→ **PAGE**
>>>
8. Défendre à l’intérieur de la corporation agricole les producteurs contre les prélèvements excessifs, contre les taxes insuffisantes et lutter pour le remplacement des syndicats à la solde de Vichy et de l’Allemagne par des paysans dévoués à la cause de la paysannerie française.

Tout en luttant de cette façon et grâce à l’appui de solidarité et de combativité que développe cette lutte, les comités de villes, de villages et d’entreprises devront en outre :
a) Renforcer les organisations armées de Forces Françaises de l’Intérieur par l’accroissement des groupes de patriotes, groupes francs, francs-tireurs et partisans, recrutés en particulier parmi les réfractaires ;
b) En accord avec les états-majors nationaux, régionaux et départementaux des F.F.I., organiser des milices patriotiques dans les villes, les campagnes et les entreprises, dont l’encadrement sera facilité par des ingénieurs, techniciens, instituteurs, fonctionnaires et cadres de réserve, et qui sont destinées à défendre l’ordre public, la vie et les biens des Français contre la terreur et la provocation, assurer et maintenir l’établissement effectif de l’autorité des Comités départementaux de la Libération sur tout ce qui aura été ou sera créé dans ce domaine par le strict rattachement aux F.F.I. dont l’autorité et la discipline doivent être respectées par tous.

Pour assurer la pleine efficacité des mesures énoncées ci-dessous, le C.N.R. prescrit que l’état-major national des Forces Françaises de l’Intérieur, tout en préparant minutieusement la coopération avec les Alliés en cas de débarquement, doit :

1. Donner ordre à toutes les formations des F.F.I. de combattre dès maintenant l’ennemi en harcelant ses troupes, en paralysant ses transports, ses communications et ses productions en guerre, en capturant ses dépôts d’armes et de munitions afin d’en pourvoir les patriotes encore désarmés ;

2. Faire distribuer les dépôts d’armes encore inutilisées aux formations jugées par lui les plus aptes à se battre utilement dès à présent et dans l’avenir immédiat ;

3. Organiser de façon rationnelle la lutte suivant un plan établi avec les autorités compétentes à l’échelon régional, départemental ou local, pour obtenir le maximum d’efficacité ;

4. Coordonner l’action militaire avec l’action de résistance de la masse de la nation en proposant pour but aux organisations régionales paramilitaires d’appuyer et de protéger les manifestations patriotiques, les mouvements revendicatifs des femmes de prisonniers, des paysans et des ouvriers contrela police hitlérienne, d’empêcher les réquisitions de vivres et d’installations industrielles, les rafles organisées contre les réfractaires et les ouvriers en grève et défendre la vie et la liberté de tous les Français contre la barbare oppression de l’occupant provisoire.
<<<
→ **DOCUMENTS FOURNIS**
>>>
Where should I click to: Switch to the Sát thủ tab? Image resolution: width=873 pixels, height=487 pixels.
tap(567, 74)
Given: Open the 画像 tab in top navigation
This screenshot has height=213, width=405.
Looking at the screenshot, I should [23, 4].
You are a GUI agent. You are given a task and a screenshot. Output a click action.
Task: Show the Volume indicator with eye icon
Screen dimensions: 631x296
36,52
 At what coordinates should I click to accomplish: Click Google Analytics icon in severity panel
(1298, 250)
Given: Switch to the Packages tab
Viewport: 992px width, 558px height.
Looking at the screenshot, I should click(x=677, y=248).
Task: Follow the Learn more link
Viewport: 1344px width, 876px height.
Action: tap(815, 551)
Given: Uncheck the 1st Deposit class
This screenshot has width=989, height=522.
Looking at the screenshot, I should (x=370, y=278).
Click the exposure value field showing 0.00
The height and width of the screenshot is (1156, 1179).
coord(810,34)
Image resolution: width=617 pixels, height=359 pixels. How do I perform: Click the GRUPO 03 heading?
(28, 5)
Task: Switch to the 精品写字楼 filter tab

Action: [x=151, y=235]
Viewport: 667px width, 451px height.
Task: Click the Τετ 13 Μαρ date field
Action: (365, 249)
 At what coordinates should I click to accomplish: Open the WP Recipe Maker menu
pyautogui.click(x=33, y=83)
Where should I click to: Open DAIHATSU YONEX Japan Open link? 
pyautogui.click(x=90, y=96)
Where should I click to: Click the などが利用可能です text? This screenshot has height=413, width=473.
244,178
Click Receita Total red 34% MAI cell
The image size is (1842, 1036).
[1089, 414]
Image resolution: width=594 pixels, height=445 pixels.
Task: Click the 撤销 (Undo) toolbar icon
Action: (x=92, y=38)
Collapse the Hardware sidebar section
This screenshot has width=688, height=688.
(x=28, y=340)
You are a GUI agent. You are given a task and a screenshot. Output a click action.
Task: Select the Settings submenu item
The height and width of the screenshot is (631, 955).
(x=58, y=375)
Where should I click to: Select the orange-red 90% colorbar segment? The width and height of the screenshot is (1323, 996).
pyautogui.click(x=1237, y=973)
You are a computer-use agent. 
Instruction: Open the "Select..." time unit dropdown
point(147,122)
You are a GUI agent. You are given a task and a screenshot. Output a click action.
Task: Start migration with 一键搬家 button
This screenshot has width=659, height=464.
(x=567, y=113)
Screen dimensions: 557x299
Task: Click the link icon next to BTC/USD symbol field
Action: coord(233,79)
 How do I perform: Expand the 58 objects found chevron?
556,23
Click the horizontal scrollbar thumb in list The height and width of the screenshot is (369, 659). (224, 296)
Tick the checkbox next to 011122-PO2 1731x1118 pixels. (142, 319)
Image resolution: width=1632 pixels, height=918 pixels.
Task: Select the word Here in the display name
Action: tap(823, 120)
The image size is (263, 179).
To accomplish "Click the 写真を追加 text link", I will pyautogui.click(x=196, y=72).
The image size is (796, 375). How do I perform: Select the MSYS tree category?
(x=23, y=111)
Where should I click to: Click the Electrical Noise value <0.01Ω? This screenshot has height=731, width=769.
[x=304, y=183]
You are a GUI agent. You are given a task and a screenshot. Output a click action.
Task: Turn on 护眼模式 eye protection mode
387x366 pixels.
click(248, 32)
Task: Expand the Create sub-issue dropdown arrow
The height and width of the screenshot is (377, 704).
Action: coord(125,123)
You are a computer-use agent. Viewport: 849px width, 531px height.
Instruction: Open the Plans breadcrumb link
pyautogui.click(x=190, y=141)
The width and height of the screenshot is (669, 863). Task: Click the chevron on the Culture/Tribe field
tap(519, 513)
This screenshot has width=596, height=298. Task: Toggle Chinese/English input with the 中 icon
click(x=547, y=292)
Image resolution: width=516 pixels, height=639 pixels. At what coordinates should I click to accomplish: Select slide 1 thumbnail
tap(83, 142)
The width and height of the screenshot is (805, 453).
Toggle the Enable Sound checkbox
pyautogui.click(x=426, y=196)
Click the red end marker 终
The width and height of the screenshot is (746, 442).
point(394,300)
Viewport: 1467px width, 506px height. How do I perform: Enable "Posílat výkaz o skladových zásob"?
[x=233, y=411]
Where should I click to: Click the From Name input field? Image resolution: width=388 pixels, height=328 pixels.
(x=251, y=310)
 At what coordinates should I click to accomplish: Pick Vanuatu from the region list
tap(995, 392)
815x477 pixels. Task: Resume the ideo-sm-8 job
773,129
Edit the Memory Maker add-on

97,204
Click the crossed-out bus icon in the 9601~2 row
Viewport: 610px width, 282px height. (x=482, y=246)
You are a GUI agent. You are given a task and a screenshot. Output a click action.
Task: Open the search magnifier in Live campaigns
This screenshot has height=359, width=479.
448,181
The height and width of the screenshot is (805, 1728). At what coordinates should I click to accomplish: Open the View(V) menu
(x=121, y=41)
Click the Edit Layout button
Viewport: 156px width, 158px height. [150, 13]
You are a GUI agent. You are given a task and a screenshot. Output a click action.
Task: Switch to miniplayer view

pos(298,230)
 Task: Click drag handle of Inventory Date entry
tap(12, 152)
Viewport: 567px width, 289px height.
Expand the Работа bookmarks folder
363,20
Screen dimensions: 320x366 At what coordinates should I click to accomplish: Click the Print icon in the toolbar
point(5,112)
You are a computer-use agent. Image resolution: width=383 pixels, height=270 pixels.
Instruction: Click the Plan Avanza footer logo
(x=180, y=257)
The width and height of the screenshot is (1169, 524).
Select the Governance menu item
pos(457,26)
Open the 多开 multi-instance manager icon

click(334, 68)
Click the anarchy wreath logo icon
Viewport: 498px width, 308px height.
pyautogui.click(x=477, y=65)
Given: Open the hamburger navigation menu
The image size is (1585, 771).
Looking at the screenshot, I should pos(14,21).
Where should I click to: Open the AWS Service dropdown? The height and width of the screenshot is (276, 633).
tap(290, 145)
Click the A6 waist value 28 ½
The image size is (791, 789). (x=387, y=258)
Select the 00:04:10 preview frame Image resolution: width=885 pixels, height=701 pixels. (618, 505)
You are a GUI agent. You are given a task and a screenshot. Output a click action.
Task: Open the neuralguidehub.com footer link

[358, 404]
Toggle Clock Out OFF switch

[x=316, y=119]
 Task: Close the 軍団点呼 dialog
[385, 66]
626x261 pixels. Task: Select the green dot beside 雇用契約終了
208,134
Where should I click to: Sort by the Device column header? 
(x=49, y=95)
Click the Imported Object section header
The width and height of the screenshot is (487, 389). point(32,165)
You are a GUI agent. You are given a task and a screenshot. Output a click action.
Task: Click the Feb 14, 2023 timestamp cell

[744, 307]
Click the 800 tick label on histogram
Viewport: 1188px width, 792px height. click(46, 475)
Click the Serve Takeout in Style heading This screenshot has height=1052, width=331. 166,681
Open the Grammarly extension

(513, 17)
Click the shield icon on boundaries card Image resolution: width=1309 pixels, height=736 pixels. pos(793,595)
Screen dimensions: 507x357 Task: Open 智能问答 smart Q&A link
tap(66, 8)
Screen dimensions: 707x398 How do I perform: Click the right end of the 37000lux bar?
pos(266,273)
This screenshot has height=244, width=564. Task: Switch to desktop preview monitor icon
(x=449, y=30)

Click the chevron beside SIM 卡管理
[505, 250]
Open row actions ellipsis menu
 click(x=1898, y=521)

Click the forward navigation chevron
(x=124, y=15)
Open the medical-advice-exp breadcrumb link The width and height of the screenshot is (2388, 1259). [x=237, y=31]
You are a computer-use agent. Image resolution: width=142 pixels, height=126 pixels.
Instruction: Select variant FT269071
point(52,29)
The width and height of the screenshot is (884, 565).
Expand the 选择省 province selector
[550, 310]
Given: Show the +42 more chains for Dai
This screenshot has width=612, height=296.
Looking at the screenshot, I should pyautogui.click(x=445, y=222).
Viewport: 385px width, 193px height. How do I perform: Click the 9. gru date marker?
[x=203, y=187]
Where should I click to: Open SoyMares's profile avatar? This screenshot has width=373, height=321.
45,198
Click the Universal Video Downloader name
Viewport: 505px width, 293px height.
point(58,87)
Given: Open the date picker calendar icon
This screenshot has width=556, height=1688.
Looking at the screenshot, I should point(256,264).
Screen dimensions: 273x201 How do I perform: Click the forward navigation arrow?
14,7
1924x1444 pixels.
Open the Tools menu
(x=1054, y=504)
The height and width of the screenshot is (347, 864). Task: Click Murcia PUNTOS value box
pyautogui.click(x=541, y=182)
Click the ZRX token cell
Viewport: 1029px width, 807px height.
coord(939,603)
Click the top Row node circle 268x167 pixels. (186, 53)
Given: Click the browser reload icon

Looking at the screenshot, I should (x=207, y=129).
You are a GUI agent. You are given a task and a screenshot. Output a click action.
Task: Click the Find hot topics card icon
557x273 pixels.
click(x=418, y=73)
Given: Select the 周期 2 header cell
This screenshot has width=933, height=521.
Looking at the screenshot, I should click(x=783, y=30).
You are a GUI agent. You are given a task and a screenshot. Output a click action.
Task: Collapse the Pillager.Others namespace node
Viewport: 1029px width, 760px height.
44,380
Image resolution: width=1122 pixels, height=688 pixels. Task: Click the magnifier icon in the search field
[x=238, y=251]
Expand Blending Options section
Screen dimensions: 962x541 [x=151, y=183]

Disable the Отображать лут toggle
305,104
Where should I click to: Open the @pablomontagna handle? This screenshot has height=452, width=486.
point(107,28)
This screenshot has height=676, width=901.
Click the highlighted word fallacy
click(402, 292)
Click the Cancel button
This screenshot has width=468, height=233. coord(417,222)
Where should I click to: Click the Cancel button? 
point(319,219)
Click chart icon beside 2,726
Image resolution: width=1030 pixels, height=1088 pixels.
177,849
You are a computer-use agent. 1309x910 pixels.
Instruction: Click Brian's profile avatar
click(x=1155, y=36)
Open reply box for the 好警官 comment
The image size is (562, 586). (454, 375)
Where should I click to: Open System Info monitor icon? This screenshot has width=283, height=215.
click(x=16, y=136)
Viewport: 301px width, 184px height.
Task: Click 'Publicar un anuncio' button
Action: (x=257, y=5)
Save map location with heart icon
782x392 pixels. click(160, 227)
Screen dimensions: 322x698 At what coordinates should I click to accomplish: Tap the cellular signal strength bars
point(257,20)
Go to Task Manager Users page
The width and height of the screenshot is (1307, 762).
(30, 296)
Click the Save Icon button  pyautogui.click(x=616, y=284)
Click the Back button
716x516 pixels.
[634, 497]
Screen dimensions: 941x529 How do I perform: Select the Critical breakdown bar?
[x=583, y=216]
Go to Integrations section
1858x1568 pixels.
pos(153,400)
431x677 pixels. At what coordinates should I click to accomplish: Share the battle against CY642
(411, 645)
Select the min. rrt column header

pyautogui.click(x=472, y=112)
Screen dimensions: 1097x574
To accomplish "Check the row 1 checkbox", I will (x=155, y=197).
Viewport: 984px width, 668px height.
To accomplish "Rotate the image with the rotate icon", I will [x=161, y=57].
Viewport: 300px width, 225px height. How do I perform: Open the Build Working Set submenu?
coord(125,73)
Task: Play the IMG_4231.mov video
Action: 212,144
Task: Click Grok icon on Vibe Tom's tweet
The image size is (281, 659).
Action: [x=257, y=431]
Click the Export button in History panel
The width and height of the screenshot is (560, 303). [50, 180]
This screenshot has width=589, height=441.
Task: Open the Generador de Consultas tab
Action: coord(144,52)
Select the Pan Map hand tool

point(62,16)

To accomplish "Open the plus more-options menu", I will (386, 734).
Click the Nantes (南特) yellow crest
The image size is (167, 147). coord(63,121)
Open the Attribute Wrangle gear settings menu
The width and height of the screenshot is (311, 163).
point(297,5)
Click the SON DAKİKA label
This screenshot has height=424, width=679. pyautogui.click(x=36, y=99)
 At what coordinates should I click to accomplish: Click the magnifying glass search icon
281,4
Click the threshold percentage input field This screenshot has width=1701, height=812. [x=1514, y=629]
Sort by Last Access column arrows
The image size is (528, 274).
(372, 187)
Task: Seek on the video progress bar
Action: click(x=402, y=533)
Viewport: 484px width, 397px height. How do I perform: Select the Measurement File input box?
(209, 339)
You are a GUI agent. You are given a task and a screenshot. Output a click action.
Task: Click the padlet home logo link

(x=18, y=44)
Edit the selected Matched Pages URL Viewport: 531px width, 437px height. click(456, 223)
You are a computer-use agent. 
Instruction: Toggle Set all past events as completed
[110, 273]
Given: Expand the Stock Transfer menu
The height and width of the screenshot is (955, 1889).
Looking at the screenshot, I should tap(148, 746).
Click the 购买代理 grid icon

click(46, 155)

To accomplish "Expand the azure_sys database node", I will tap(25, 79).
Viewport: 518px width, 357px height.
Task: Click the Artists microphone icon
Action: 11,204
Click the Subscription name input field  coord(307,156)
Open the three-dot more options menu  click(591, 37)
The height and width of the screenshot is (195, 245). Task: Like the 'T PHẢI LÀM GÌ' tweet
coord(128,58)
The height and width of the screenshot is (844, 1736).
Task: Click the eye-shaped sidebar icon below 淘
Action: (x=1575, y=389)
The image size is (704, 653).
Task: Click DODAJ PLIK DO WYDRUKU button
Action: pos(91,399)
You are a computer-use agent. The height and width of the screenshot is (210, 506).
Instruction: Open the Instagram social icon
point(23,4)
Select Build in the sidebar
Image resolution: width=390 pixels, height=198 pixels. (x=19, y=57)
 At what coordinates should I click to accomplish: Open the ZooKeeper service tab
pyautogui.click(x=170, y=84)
<<<
→ **TRAVAIL DEMANDÉ**
• A. D'après la page, à qui le C.N.R. prescrit-il de préparer minutieusement la coopération avec les Alliés en cas de débarquement ?
• B. Transcrivez à l'identique les lignes des enregistrements, depuis leur début jusqu'à la ligne contenant « Action: tap(815, 551) », celle-ci comprise.
La page et les enregistrements n'ont aucun lien entre eux.

→ **RÉPONSES ATTENDUES**
• A. À l'état-major national des Forces Françaises de l'Intérieur.

• B.
Where should I click to: Switch to the Sát thủ tab? Image resolution: width=873 pixels, height=487 pixels.
tap(567, 74)
Given: Open the 画像 tab in top navigation
This screenshot has height=213, width=405.
Looking at the screenshot, I should [23, 4].
You are a GUI agent. You are given a task and a screenshot. Output a click action.
Task: Show the Volume indicator with eye icon
Screen dimensions: 631x296
36,52
 At what coordinates should I click to accomplish: Click Google Analytics icon in severity panel
(1298, 250)
Given: Switch to the Packages tab
Viewport: 992px width, 558px height.
Looking at the screenshot, I should click(x=677, y=248).
Task: Follow the Learn more link
Viewport: 1344px width, 876px height.
Action: tap(815, 551)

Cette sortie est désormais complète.